EXERCISE GOAL: Starting at the line that contains "Task: Click the [[19 22] matrix output row", reproduce every line through the end of the entries below, with no pictures in the copy.

[Excerpts from a dataset]
○ ○ ○ ○ ○ ○ ○
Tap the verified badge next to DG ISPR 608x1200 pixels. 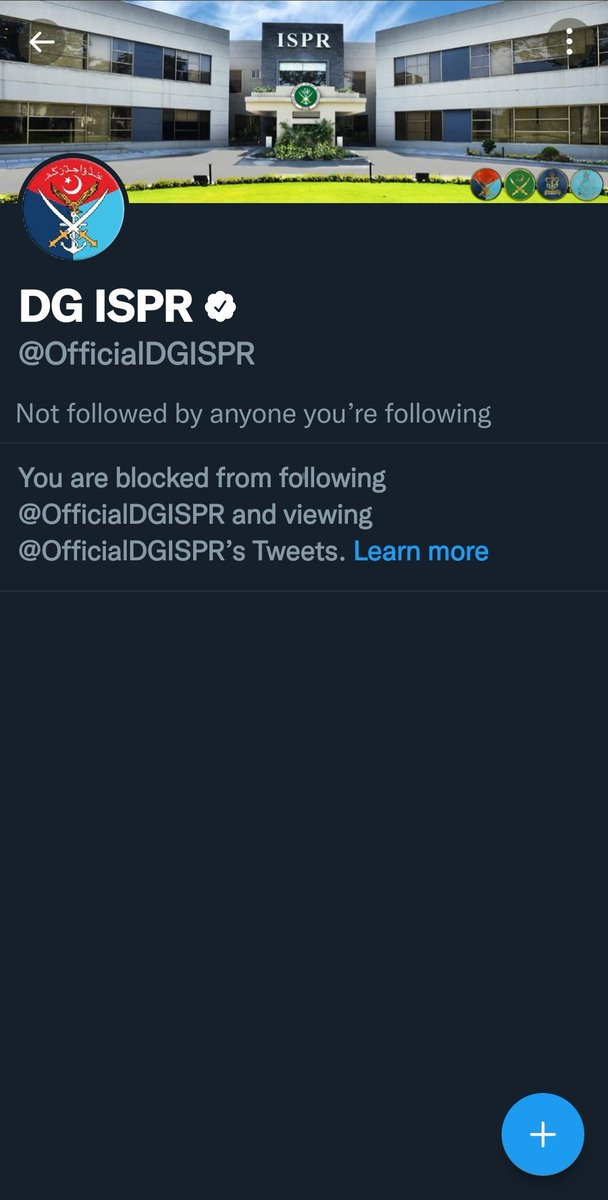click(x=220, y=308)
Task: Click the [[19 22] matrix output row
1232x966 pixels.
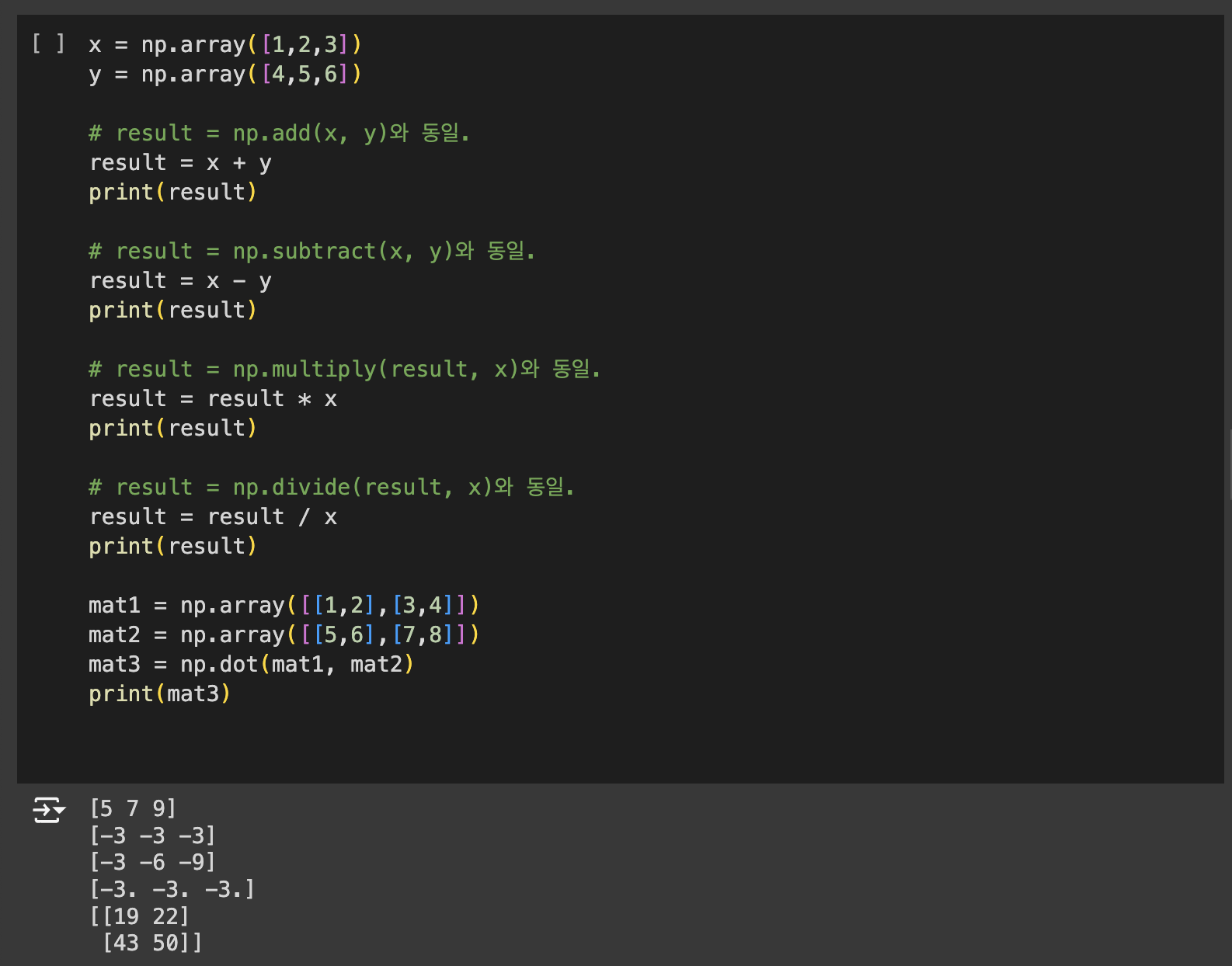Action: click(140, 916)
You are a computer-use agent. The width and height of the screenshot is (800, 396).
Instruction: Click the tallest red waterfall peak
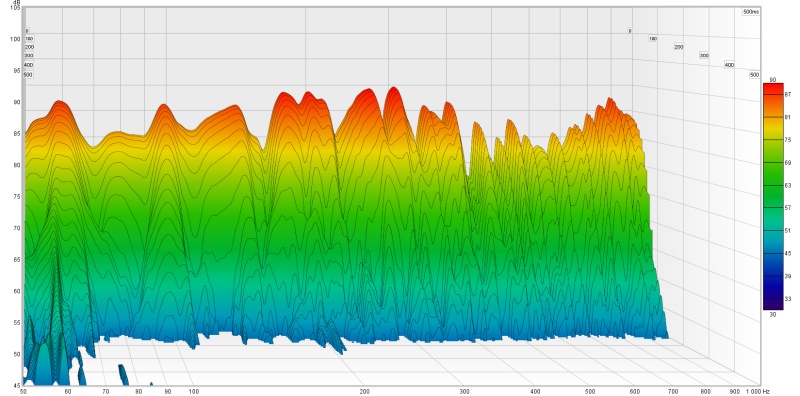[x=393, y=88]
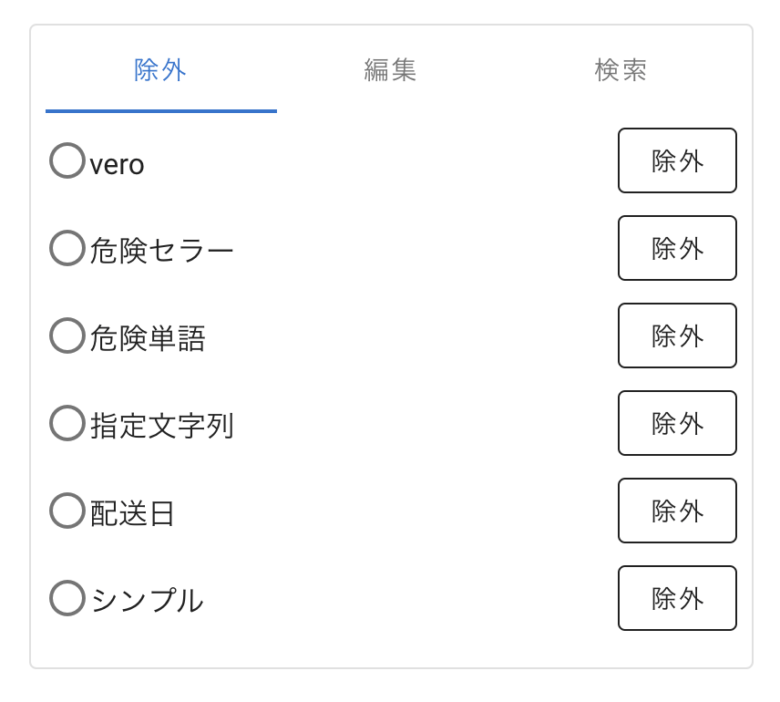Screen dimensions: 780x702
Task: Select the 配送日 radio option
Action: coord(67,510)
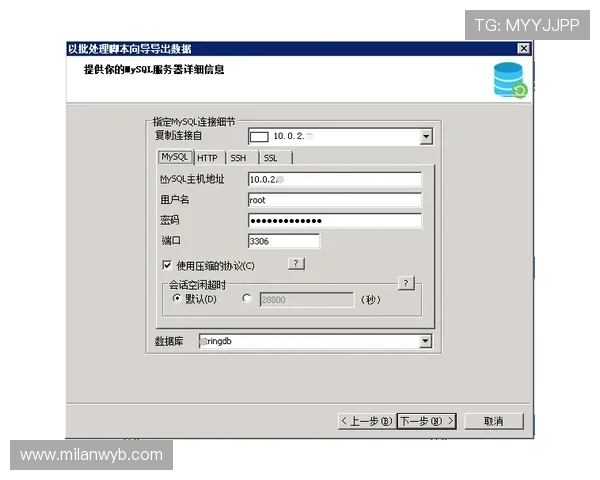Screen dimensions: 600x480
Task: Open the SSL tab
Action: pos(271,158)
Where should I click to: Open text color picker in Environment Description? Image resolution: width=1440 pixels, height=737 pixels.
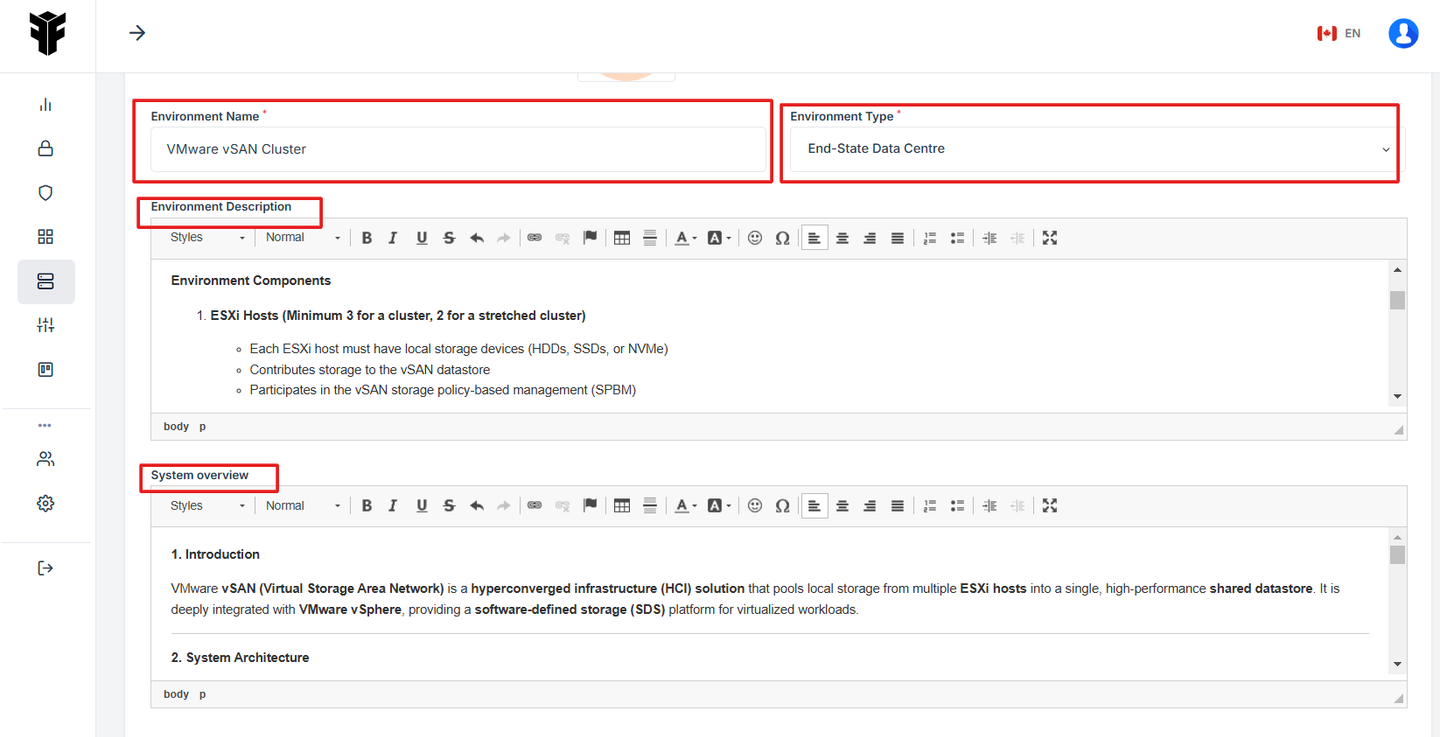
○ ○ ○ ○ ○ ○ ○
TASK ANSWER:
Task: Click the [[19 22] matrix output row
1232x966 pixels.
Action: click(140, 916)
You are a computer-use agent. The width and height of the screenshot is (800, 396).
Instruction: Click the tallest red waterfall peak
[x=393, y=88]
Screen dimensions: 780x702
Task: Select the 配送日 radio option
Action: coord(67,510)
Screen dimensions: 600x480
Task: Open the SSL tab
Action: pos(271,158)
Where should I click to: Open text color picker in Environment Description? Image resolution: width=1440 pixels, height=737 pixels.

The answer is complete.